Excerpted text:
Gmade GS02 Komodo Double Cab TS Kit Review

Gmade has been making a big push here in the states with some remarkable crawlers. Two years ago, many hobbyists hadn’t even heard of them, yet here we are at the tail end of 2019 and Gmade is making a huge mark on the scale scene. One of their latest scale crawler kits is the GS02 based Komodo Double Cab TS. We put one together, then put it to the test to see how it stacks up to some serious competition. Why did we think of the Double Cab? You know the drill…

From: Gmade
Direct Link: GS02 Komodo Double Cab TS Kit

Review By: Cubby
Pictures By: Tim Mohr


RTR or Kit: Kit
Age: 14+
2wd or 4wd: 4wd
Shaft or Belt: Shaft
Electric or Gas: Electric
Scale: 1/10
Length: 525mm
Width: 230mm
Wheelbase: 313mm
Differential: Locked
Slipper Clutch: Yes
Driveshafts: Hybrid sliders
Shocks: Threaded aluminum, oil filled
Servo Saver: None
Screws: Metric, hex
Bearings: Yes
Tires: Gmade MT-1903
Battery: Not included
Part Number: #GMA57004

Bashing Specs:

Front wheel travel (vertical travel only): 1.1″
Rear wheel travel (vertical travel only): 0.7″
Wheelie on demand: No
Backflip off ramps: No
Top Speed (measured by BSRC): 11 mph
Runtime (measured by BSRC): It’s a crawler, like forever, LOL.
Street Price: $279

What’s Needed To Complete: The Gmade comes as a kit, you will need several items to get up and running. You will need some paint for the body, basic tools, a radio and receiver, a motor, a steering servo, a speedo, a battery for the truck, as well as a battery charger.

Build Quality: Hey, it’s a kit, the build quality is all up to you! We will say that all the parts that were included were of surprisingly good quality. The Komodo Double Cab was the first Gmade vehicle that our St. Louis branch of BigSquid had built and we were stoked with the quality of its parts.

Test Drivers: It seemed like everyone wanted to drive the Gmade. Our test crew consisted of Iron Mikeee, Robbie G., Hawaiian Christopher, Don The Legend, T-$$$, THE RC Kid, and yours truly.

Test Venues: We used a half dozen different local parks to test the Gmade at. From sandy beaches, to muddy ravines, to leaf covered hillsides, our test truck saw all of the toughest venues that we have locally.

Set-up Notes: With the Gmade coming as a kit, we had to install all the electronics. For power, we went with a MaxAmps 2S 5250 hardcase LiPo to go along with a Castle Creations brushless system. Steering was handled exceptionally well by a Hitec HS-965MG servo that was mated to a Spektrum DX5 Rugged transmitter. All charging duties were belted out by a Hitec X1 Pro.

The Actual Build: Building the kit went quite smoothly. The plastic parts were nice quality, as were the fasteners. Also, we had no issue following the extensive manual.

Turning: Real crawlers come with locked diffs. This helps them when rock crawling, but works against them when turning on other surfaces. In the rocks, the Gmade’s sticky tires and beefy Hitec servo resulted in excellent steering. The weight bias of the truck (thanks a lot to its forward battery placement) gave it a lot of steering on most surfaces. However, its relatively high battery location ended up with unwanted roll-overs at certain times.

Challenge: Decide whether each statement agrees with the Komodo review, answering yes or no and quoting the words from the review that settle it. 1. The kit comes with a battery. 2. The truck has a locked differential. 3. The reviewers had trouble following the manual.

Extracted information:
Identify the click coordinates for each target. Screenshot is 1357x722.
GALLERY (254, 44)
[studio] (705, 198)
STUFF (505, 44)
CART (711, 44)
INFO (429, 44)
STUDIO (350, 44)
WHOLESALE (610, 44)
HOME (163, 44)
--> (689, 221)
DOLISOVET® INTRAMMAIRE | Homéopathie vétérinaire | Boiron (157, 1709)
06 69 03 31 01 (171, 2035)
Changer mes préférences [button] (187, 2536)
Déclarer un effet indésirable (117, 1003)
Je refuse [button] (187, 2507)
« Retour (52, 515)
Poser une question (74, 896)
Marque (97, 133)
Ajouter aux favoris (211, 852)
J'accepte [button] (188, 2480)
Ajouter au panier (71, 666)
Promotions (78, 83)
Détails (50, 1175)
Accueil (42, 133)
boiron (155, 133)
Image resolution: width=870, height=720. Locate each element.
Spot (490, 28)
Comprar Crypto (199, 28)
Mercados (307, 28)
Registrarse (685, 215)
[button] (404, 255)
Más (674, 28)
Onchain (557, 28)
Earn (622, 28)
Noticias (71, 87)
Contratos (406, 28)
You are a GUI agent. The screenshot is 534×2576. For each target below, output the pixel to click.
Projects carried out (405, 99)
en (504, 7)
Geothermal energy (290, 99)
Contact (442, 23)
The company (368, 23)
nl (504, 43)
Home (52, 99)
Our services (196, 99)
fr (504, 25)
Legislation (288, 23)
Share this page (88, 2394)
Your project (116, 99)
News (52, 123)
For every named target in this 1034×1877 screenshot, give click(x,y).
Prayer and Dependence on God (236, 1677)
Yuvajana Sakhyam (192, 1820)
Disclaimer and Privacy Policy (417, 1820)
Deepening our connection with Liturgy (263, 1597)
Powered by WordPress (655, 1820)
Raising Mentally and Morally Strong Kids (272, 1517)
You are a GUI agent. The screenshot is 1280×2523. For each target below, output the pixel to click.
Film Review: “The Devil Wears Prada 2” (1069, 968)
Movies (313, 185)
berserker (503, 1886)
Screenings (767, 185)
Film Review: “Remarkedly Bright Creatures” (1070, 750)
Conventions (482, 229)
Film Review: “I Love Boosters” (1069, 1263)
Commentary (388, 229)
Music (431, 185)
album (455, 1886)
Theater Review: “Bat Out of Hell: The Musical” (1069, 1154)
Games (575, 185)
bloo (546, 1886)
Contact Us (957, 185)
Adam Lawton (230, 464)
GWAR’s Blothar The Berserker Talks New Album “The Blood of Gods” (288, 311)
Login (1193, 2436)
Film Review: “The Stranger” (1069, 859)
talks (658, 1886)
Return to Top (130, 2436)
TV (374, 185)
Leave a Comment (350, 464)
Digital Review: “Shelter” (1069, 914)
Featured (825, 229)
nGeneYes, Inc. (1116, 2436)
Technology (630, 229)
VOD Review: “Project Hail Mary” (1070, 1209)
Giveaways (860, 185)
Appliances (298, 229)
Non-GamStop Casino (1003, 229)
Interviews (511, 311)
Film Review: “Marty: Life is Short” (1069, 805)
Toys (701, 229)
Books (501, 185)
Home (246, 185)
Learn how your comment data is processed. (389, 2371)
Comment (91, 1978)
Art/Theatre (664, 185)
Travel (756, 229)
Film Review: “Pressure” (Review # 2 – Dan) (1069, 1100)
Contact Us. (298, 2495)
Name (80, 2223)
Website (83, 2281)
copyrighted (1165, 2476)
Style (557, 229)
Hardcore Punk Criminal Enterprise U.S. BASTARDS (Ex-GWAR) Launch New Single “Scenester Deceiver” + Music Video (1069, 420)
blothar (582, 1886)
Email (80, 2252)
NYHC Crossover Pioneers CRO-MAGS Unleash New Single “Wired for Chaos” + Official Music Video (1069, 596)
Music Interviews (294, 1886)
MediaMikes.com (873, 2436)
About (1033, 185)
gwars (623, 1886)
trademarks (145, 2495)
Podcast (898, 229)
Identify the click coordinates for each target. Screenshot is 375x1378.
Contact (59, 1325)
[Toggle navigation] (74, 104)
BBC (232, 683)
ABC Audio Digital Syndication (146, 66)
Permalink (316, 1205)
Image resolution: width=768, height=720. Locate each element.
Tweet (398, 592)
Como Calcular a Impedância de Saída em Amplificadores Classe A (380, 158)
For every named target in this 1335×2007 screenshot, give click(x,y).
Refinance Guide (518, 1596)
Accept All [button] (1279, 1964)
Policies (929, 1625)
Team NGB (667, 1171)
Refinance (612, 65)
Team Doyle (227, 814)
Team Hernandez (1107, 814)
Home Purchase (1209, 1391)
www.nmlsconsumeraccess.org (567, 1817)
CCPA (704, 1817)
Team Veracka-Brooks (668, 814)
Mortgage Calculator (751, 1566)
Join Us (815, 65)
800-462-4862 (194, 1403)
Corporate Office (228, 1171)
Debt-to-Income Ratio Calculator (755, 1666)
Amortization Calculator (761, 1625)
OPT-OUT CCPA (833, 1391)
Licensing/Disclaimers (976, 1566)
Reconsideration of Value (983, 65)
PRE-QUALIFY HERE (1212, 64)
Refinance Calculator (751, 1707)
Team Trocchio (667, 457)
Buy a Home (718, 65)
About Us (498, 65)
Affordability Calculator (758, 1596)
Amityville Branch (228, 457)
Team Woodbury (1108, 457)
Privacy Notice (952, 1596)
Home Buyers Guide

Problem solution:
1. No: "Battery: Not included"
2. Yes: "Differential: Locked"
3. No: "we had no issue following the extensive manual"